● Work instructions
Go through the records below from the first line and print each one exactly, stopping after the line that contains "Given: Click the". Do not print pictures or anything past that line.

Saved data entries:
_____
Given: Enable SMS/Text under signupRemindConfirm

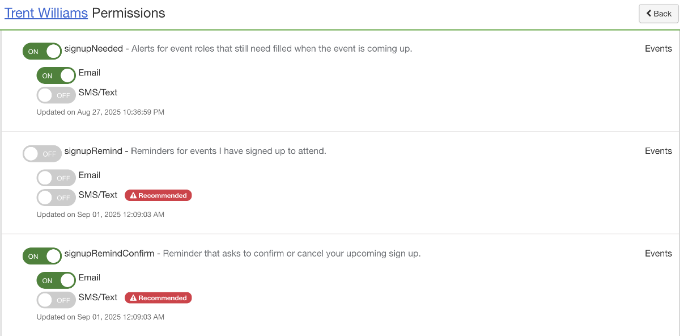Looking at the screenshot, I should click(56, 300).
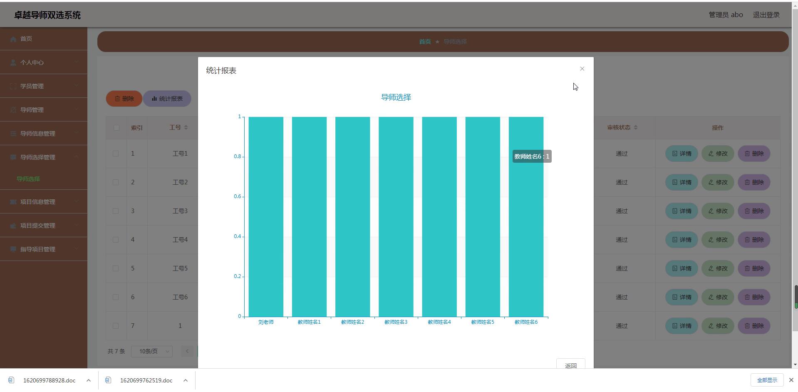
Task: Click the file icon of 1620699788928.doc download
Action: 11,380
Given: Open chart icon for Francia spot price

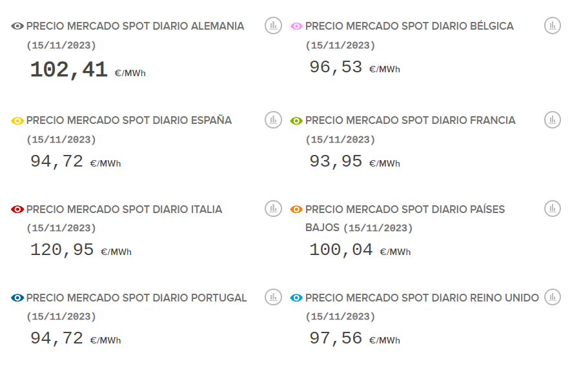Looking at the screenshot, I should coord(552,119).
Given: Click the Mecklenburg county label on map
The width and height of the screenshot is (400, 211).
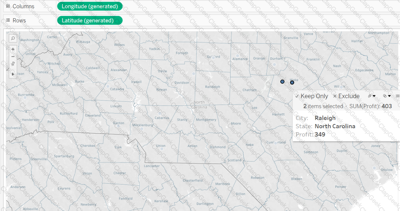Looking at the screenshot, I should pyautogui.click(x=142, y=125).
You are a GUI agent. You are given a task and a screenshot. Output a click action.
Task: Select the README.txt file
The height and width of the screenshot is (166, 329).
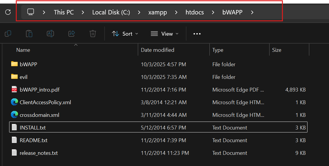coord(33,140)
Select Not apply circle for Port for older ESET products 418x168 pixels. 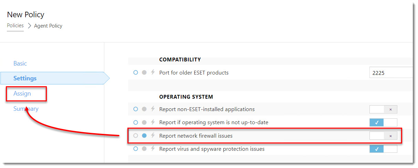pyautogui.click(x=135, y=72)
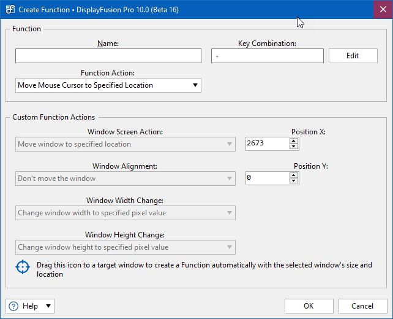Click the Key Combination field
393x319 pixels.
(x=267, y=56)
_____
● Reply
Given: Enable SMS/Text under signupRemindConfirm

Looking at the screenshot, I should click(56, 300).
Task: Click the file icon of 1620699788928.doc download
Action: 11,380
Given: Open chart icon for Francia spot price

Looking at the screenshot, I should coord(552,119).
Given: Click the Mecklenburg county label on map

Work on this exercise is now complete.